**** Records to use ****

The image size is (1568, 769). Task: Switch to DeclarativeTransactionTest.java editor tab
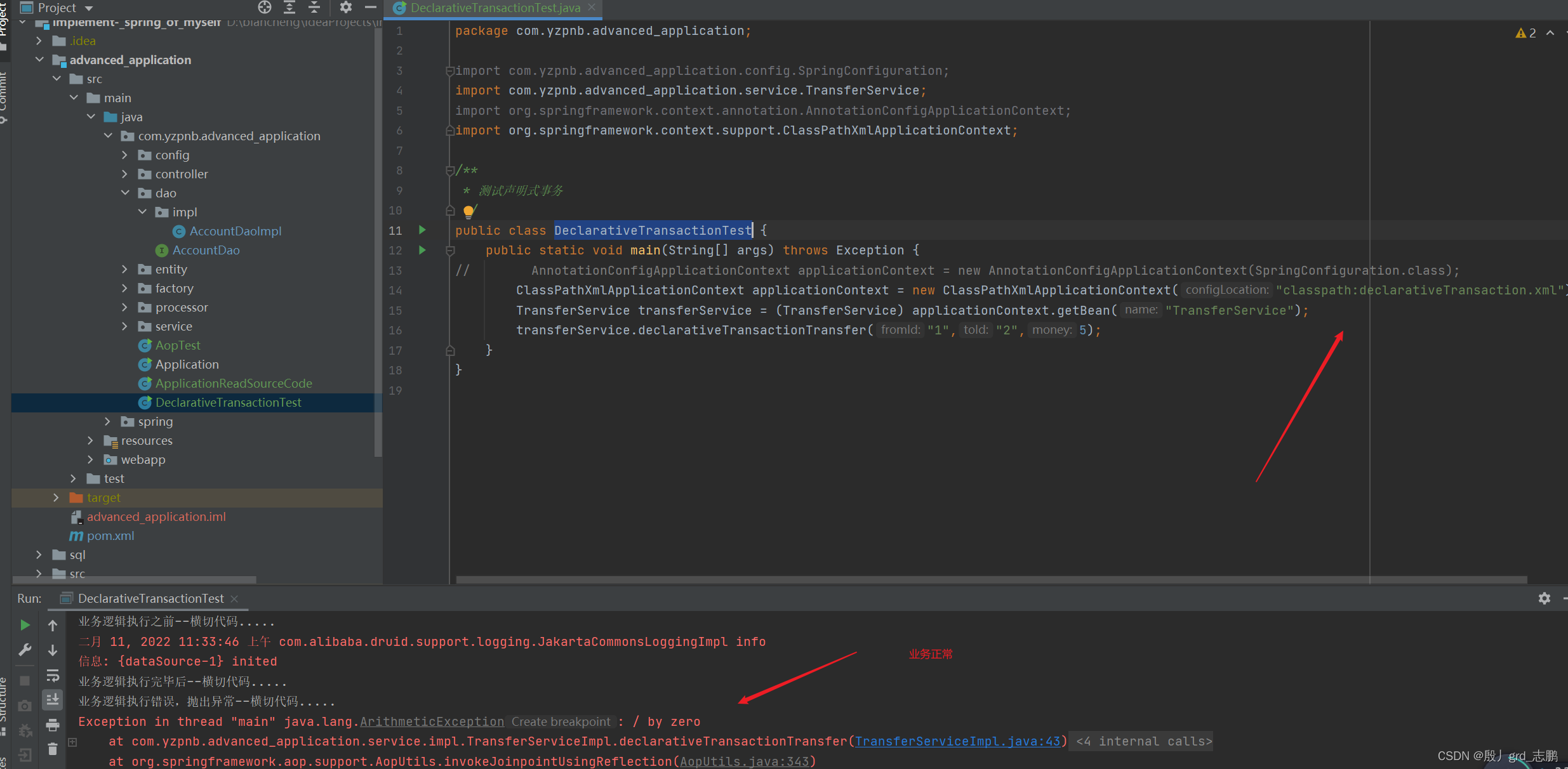pyautogui.click(x=495, y=8)
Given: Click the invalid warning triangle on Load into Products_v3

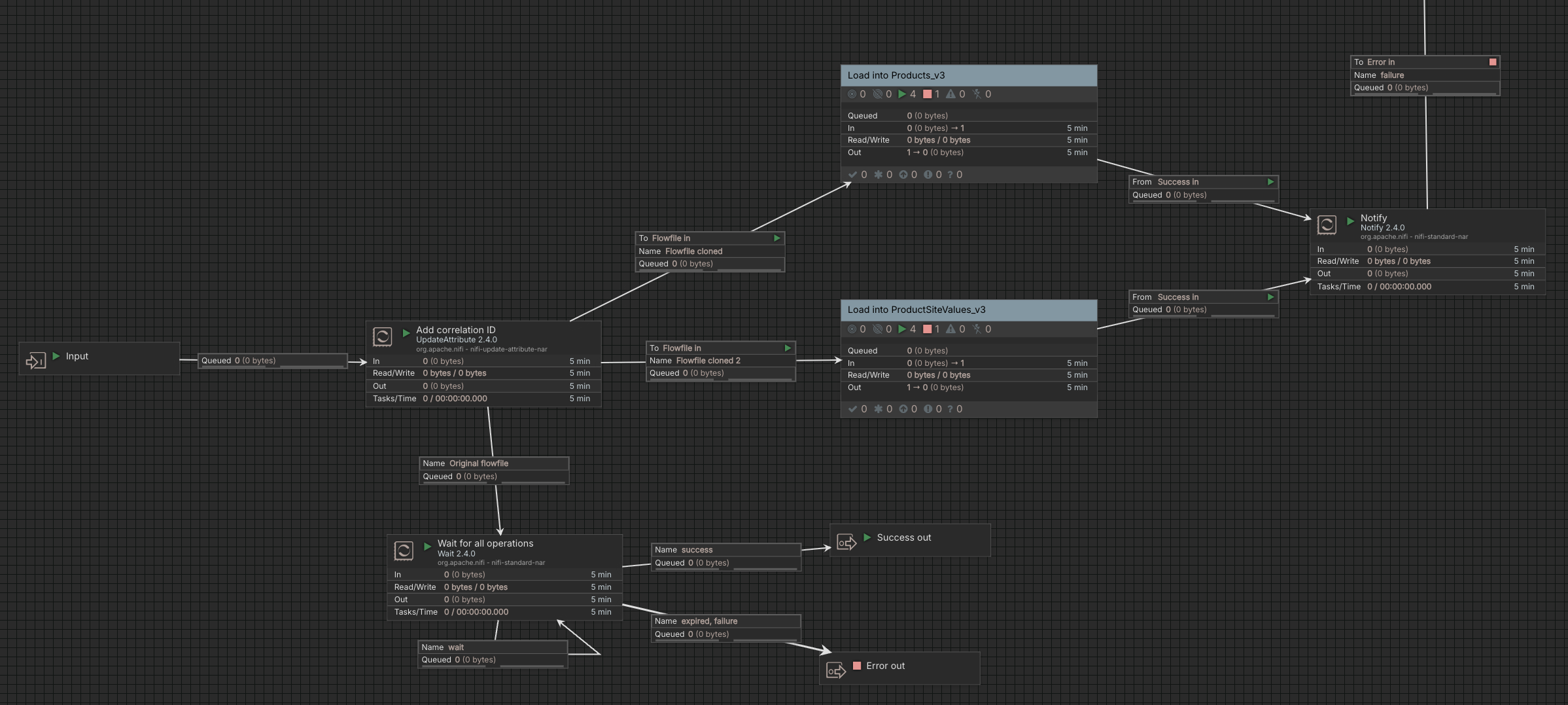Looking at the screenshot, I should 952,94.
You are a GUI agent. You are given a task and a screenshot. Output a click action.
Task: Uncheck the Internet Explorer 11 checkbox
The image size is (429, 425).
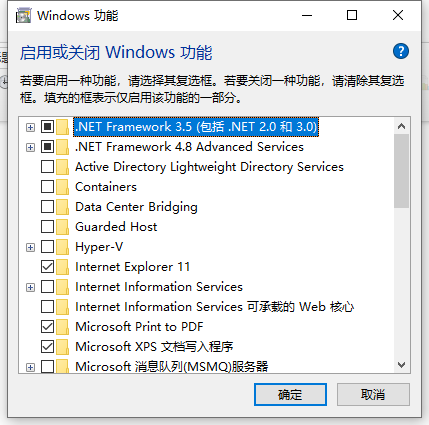47,267
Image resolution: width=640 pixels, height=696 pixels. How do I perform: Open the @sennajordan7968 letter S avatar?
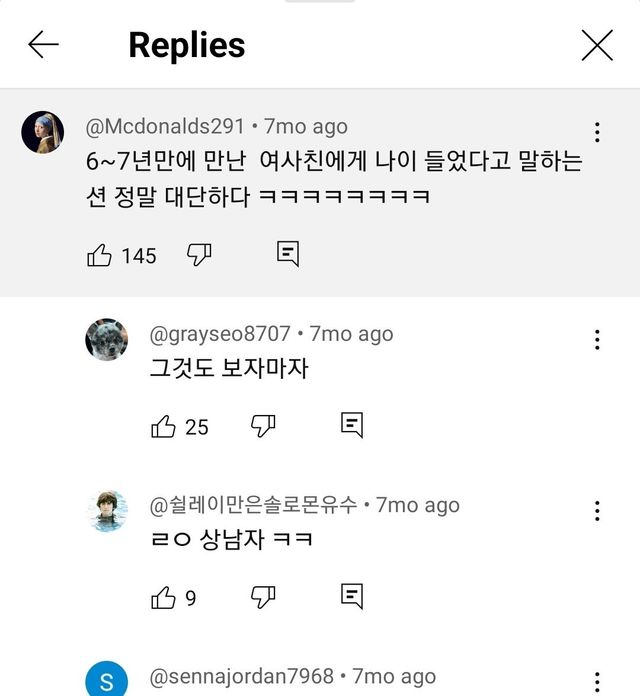coord(106,681)
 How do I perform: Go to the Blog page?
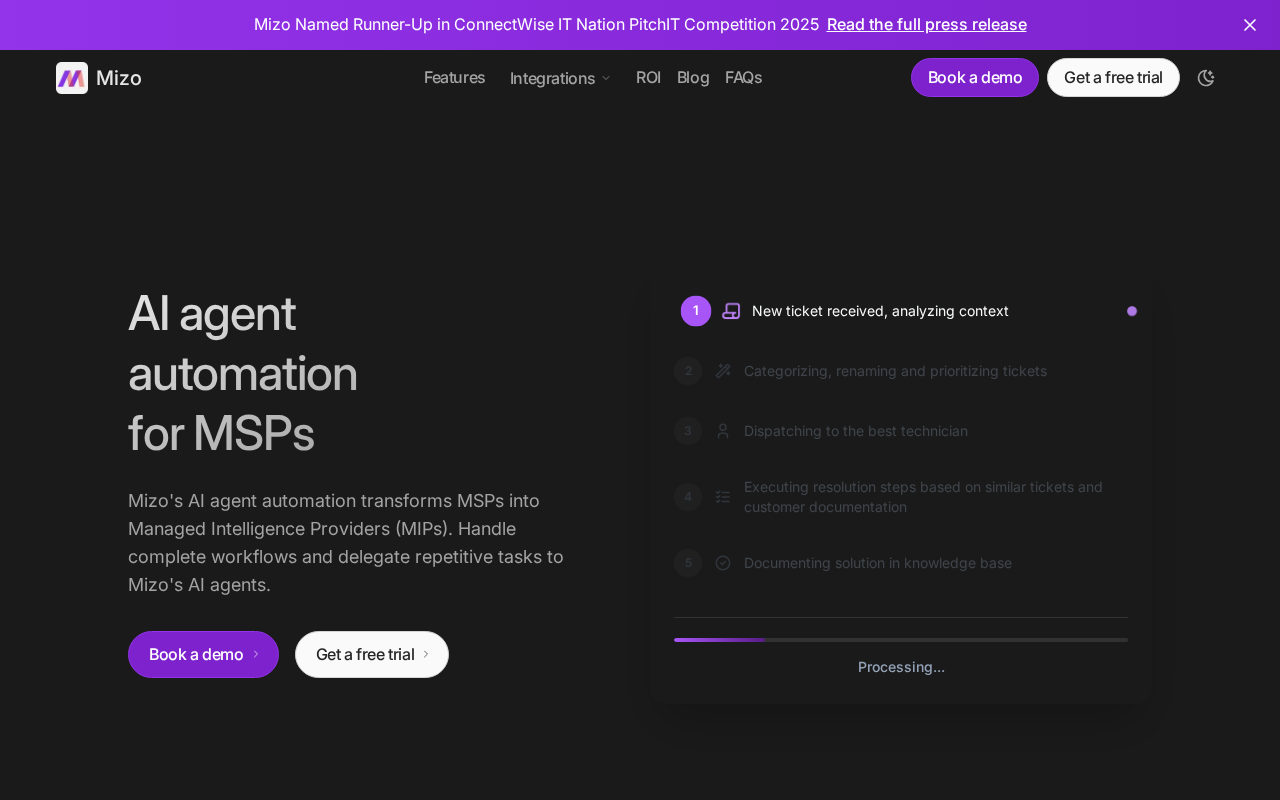[693, 77]
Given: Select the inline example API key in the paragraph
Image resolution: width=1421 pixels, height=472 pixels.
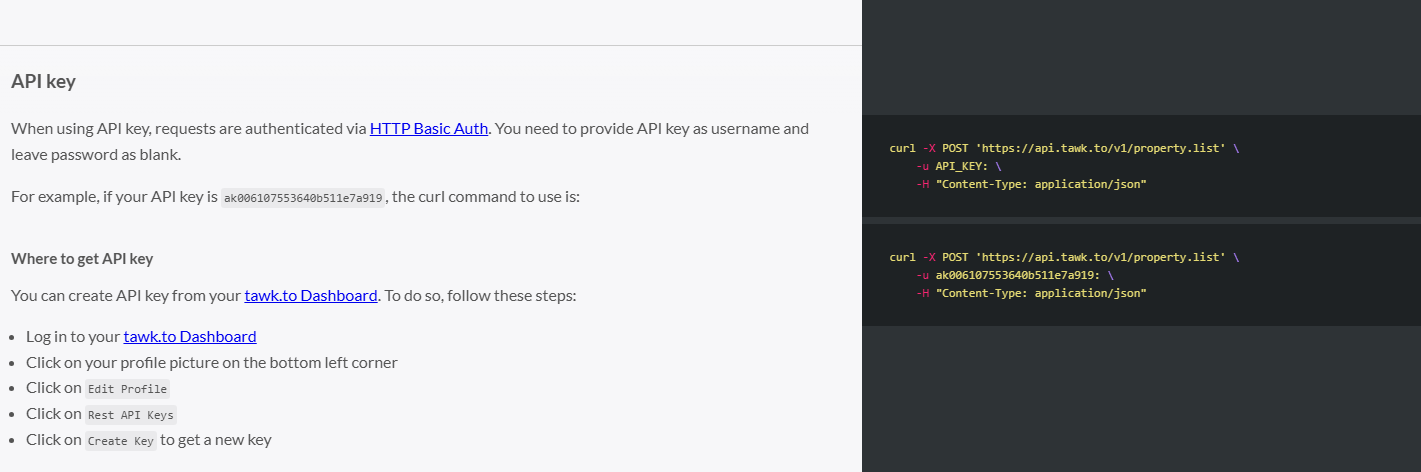Looking at the screenshot, I should pyautogui.click(x=303, y=198).
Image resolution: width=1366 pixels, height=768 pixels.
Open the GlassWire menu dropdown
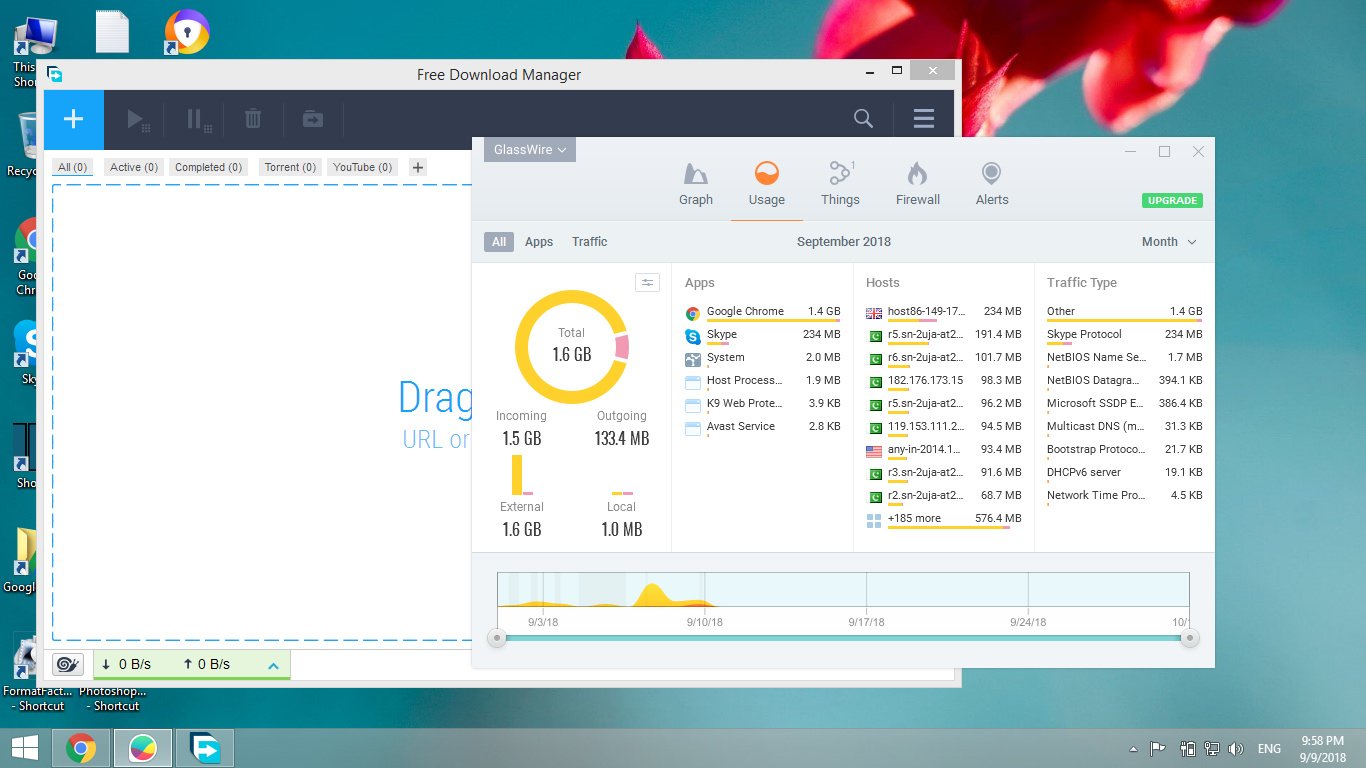click(530, 150)
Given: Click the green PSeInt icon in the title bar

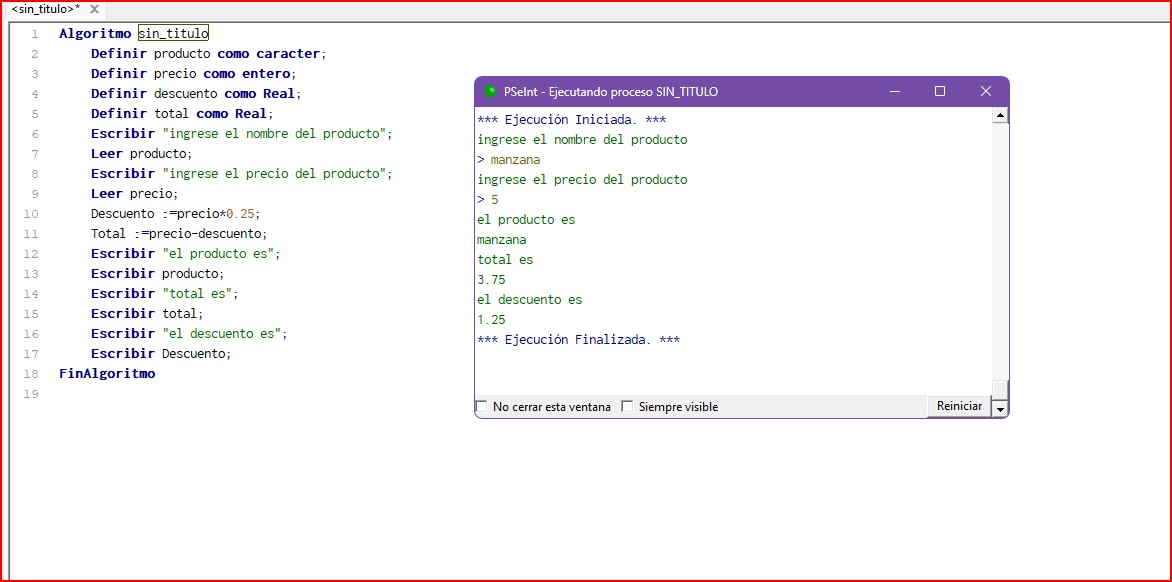Looking at the screenshot, I should click(x=490, y=92).
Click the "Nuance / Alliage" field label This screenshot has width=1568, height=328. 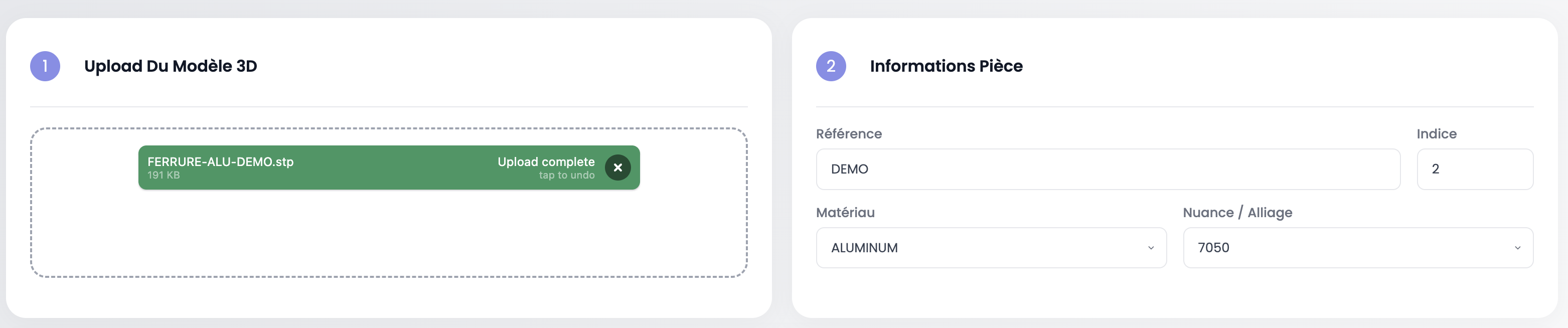point(1237,212)
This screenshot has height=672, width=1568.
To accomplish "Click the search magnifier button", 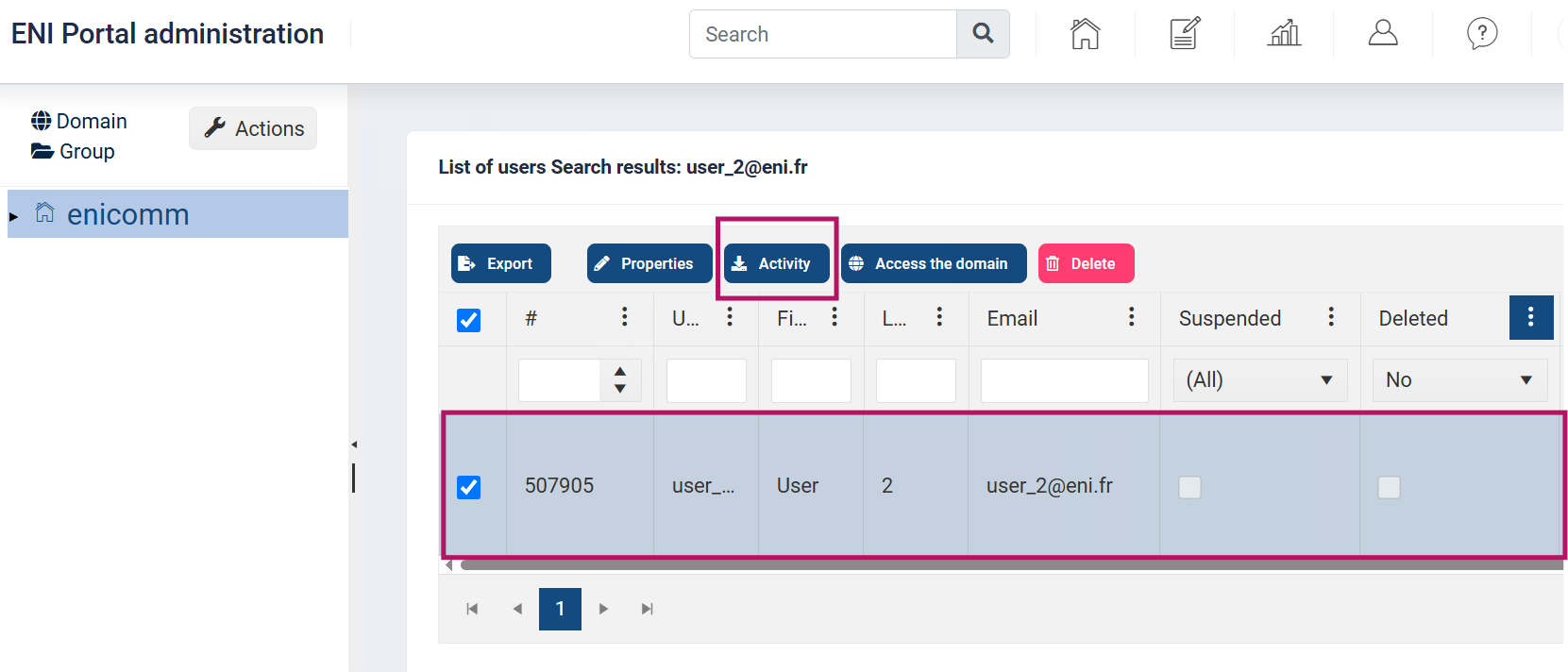I will [x=983, y=34].
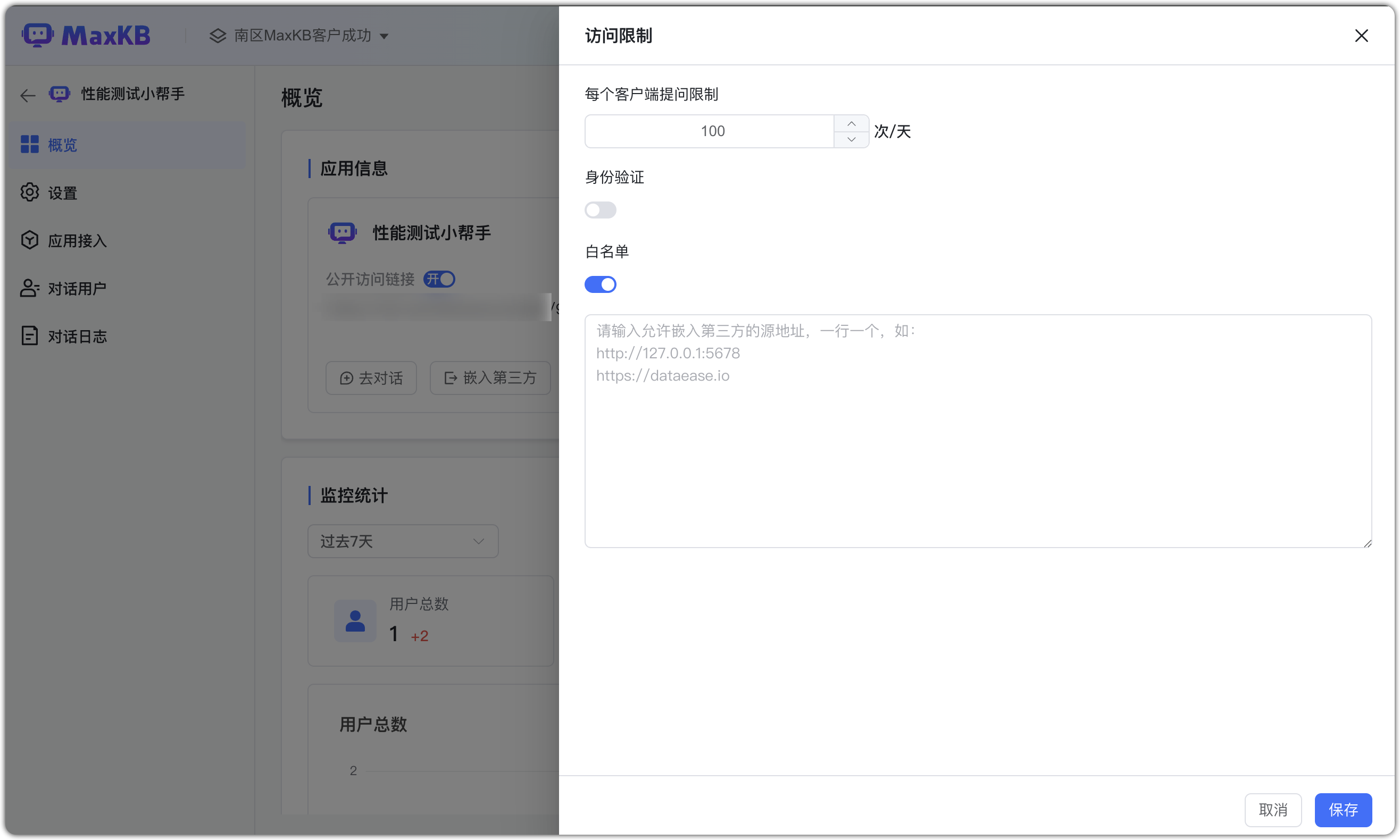Click the back arrow beside 性能测试小帮手
Screen dimensions: 1400x840
(x=27, y=95)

****

#### Exercise
Which lines above contain the word "perform"? Extract each of them in full.

#### Result of this task
Image resolution: width=640 pixels, height=696 pixels. How do I perform: Open the @sennajordan7968 letter S avatar?
 How do I perform: Go to the Blog page?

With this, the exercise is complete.